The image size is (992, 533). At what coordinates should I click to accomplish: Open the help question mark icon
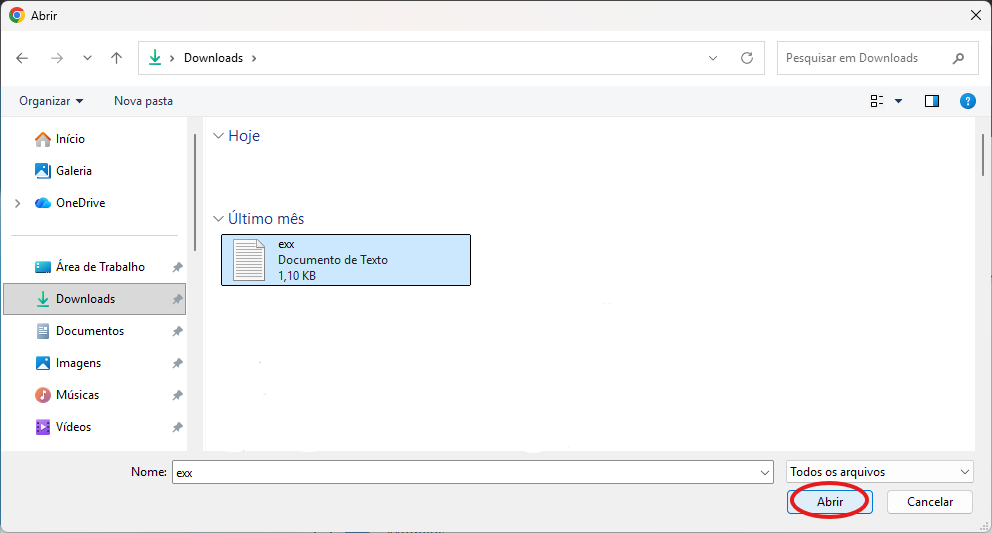click(967, 101)
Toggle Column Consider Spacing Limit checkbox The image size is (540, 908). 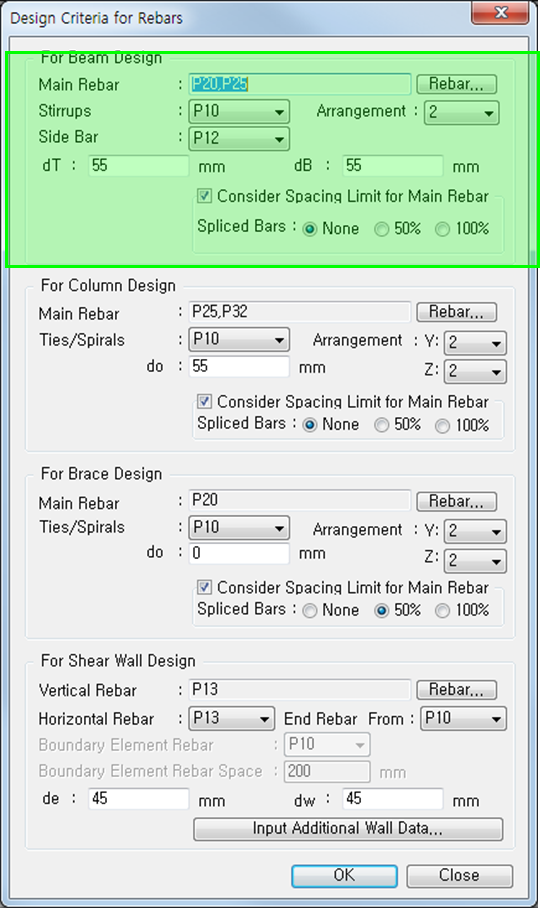(204, 401)
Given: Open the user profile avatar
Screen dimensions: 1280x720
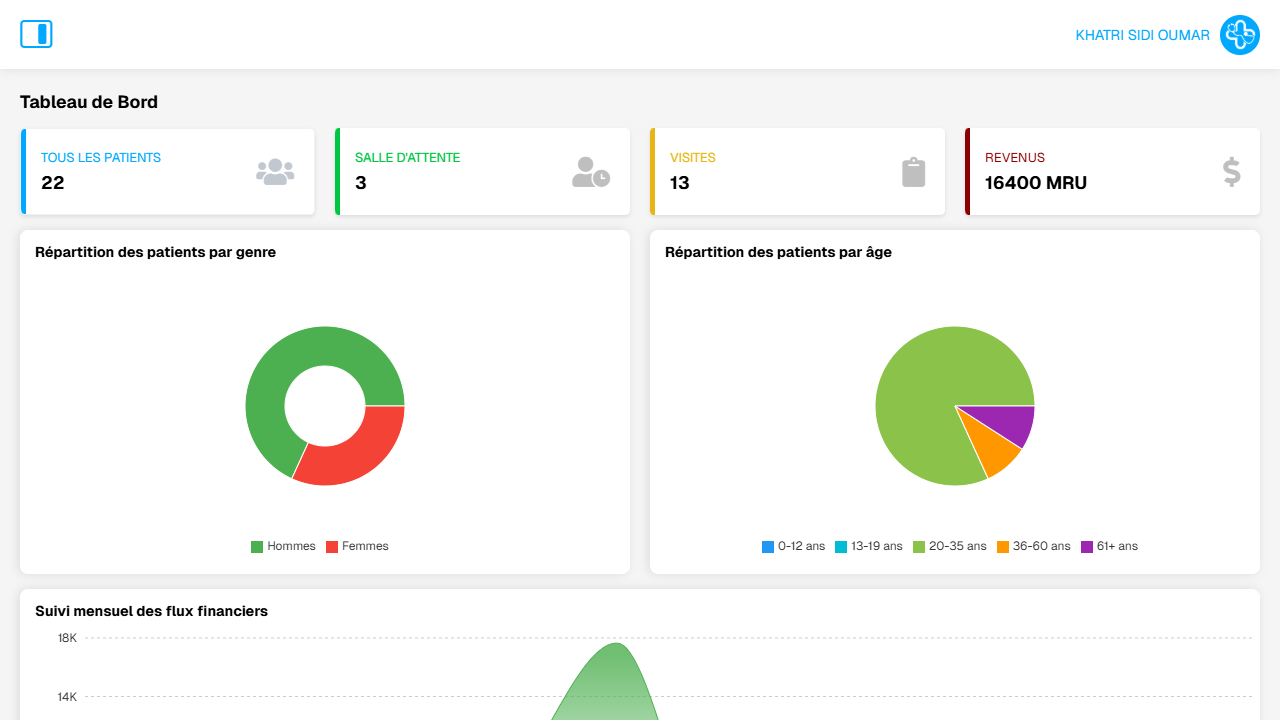Looking at the screenshot, I should [1239, 35].
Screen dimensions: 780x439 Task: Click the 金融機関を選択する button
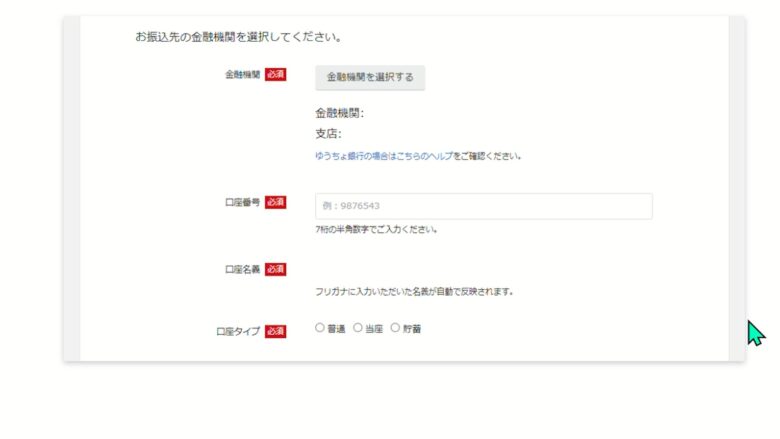(369, 77)
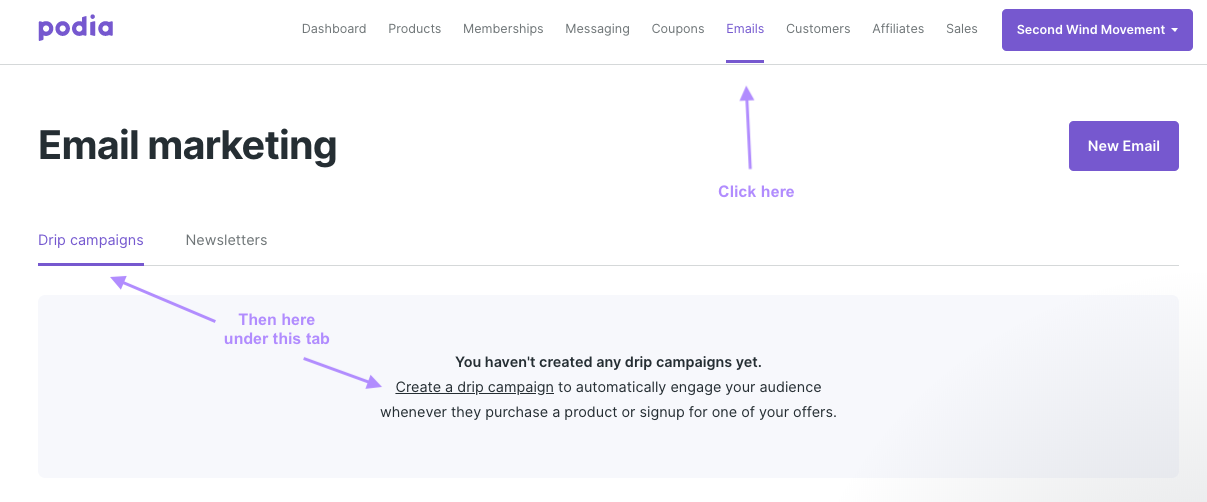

+ + + + +

## [What this task involves]
Everything from the line with "Given: Open the user profile avatar" through the end of the records is to be repeated exactly. The pictures are not.

## [Solution to this task]
Given: Open the user profile avatar
Screen dimensions: 1280x720
Looking at the screenshot, I should [1239, 35].
Screen dimensions: 780x439 Task: Click the 金融機関を選択する button
(369, 77)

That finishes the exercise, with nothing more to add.